* [What you should do]
Copy the rows below word for word, from the very first line through the line that contains "Image resolution: width=1257".
*** Entries supplied ***
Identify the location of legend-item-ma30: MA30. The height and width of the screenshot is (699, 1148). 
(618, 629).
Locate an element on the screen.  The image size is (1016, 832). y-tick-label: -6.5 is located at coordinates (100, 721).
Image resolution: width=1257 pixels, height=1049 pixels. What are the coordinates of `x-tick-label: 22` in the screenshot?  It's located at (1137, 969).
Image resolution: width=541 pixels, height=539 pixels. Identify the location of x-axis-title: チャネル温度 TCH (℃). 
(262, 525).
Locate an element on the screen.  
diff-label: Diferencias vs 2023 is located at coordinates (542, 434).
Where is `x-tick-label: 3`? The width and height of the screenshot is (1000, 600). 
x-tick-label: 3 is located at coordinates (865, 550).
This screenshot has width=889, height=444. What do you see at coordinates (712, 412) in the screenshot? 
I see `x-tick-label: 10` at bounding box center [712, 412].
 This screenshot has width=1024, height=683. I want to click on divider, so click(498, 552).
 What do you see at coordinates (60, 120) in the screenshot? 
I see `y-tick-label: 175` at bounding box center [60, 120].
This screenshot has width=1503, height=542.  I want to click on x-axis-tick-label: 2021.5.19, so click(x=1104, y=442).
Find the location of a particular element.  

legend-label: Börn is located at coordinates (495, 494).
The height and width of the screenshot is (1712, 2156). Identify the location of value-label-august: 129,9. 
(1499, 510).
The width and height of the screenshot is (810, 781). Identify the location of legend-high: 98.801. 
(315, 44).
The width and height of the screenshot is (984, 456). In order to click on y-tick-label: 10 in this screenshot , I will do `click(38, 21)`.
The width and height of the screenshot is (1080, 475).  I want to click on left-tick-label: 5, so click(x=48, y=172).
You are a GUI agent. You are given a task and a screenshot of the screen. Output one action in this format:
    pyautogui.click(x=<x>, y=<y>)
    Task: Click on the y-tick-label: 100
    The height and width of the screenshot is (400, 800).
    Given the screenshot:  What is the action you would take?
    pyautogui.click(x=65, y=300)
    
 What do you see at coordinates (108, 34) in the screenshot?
***
* [Reply to the task]
Identify the location of legend-item-ma30: MA30. The height and width of the screenshot is (699, 1148). 
(618, 629).
Locate an element on the screen.  The image size is (1016, 832). y-tick-label: -6.5 is located at coordinates (100, 721).
Image resolution: width=1257 pixels, height=1049 pixels. What are the coordinates of `x-tick-label: 22` in the screenshot?  It's located at (1137, 969).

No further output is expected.